**What the exercise asks**
Reproduce the lines from the one containing "The width and height of the screenshot is (544, 360)." through the end of the lines, substituting "drop-down list" for every occurrence of "dropdown" and changing nothing else.

:: Data provided

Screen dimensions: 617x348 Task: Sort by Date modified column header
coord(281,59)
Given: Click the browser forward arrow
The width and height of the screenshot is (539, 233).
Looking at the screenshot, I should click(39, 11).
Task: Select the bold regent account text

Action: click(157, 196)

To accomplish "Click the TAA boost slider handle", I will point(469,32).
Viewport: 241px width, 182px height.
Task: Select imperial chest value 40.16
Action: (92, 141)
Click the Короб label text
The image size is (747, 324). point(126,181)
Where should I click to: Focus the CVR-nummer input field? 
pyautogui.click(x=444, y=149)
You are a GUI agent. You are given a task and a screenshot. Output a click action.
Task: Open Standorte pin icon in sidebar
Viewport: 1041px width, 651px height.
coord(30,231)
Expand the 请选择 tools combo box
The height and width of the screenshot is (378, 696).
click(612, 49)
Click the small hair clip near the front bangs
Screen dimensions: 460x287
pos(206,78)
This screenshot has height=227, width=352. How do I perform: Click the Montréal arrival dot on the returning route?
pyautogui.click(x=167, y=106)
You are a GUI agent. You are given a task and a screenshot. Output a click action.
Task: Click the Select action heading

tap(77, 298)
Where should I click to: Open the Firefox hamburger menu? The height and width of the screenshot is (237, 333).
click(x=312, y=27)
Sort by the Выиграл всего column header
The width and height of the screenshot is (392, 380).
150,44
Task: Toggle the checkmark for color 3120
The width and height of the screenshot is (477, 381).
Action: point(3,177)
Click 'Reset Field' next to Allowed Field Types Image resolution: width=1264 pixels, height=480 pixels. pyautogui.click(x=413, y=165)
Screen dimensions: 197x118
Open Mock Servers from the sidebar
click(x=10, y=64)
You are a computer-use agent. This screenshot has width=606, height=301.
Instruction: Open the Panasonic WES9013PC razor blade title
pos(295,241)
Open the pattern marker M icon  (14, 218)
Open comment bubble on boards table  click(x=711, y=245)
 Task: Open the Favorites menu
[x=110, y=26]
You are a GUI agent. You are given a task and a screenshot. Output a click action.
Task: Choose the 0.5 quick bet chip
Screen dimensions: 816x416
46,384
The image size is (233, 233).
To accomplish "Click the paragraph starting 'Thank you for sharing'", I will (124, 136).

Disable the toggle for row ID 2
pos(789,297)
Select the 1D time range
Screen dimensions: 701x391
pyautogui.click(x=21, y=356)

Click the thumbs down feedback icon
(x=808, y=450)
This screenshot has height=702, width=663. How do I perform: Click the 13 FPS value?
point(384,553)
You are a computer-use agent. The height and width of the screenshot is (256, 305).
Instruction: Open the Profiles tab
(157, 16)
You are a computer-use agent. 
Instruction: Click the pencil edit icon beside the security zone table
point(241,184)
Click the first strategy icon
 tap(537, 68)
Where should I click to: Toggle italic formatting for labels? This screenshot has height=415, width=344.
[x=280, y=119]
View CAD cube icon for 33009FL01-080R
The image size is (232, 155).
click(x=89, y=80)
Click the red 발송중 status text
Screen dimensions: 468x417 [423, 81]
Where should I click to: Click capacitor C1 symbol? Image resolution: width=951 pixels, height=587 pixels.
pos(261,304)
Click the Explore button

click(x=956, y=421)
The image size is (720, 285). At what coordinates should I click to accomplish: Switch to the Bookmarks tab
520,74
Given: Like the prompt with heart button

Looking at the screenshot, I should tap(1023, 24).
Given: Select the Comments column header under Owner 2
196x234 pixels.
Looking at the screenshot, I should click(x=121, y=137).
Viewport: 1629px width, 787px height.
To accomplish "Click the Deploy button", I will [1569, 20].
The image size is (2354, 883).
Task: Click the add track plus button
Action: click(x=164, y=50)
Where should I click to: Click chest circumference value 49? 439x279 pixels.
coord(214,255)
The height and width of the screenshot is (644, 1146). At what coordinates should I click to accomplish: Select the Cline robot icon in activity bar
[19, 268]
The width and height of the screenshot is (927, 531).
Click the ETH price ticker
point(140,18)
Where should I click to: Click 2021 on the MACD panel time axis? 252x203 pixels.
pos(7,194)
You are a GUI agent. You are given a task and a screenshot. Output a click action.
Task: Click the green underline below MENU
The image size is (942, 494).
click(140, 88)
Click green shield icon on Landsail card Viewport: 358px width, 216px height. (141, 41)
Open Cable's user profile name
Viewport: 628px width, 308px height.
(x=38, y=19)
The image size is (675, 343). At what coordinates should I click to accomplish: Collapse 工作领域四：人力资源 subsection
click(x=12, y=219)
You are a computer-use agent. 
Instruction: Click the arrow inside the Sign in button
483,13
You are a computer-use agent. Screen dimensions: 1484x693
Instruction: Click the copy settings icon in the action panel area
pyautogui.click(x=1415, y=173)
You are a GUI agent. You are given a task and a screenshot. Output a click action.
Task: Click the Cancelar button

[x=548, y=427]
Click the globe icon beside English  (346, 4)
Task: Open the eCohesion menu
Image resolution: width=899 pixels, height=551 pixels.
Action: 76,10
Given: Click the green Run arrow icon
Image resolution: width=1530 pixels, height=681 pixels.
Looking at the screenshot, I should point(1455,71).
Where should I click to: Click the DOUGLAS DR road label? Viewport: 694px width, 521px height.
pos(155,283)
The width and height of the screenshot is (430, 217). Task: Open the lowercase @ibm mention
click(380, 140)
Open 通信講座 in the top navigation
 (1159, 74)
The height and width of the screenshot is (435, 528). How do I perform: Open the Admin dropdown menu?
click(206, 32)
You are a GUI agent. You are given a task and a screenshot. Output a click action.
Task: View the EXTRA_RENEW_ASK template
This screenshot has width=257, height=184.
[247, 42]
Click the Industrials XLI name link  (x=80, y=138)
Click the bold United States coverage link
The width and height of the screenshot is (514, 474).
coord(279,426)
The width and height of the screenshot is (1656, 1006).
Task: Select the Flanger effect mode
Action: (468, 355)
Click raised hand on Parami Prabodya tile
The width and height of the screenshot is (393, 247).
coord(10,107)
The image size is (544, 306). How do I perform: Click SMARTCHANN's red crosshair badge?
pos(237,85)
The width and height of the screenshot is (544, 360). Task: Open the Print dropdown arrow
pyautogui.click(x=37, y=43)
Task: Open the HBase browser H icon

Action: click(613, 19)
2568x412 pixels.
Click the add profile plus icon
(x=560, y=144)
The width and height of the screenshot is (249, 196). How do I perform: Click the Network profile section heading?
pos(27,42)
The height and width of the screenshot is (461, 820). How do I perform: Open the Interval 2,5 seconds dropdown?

::::

**Answer to this task**
The width and height of the screenshot is (544, 360). Task: Open the Print drop-down list arrow
pyautogui.click(x=37, y=43)
Task: Open the HBase browser H icon

Action: click(613, 19)
2568x412 pixels.
Click the add profile plus icon
(x=560, y=144)
The width and height of the screenshot is (249, 196). How do I perform: Click the Network profile section heading?
pos(27,42)
The height and width of the screenshot is (461, 820). How do I perform: Open the Interval 2,5 seconds drop-down list?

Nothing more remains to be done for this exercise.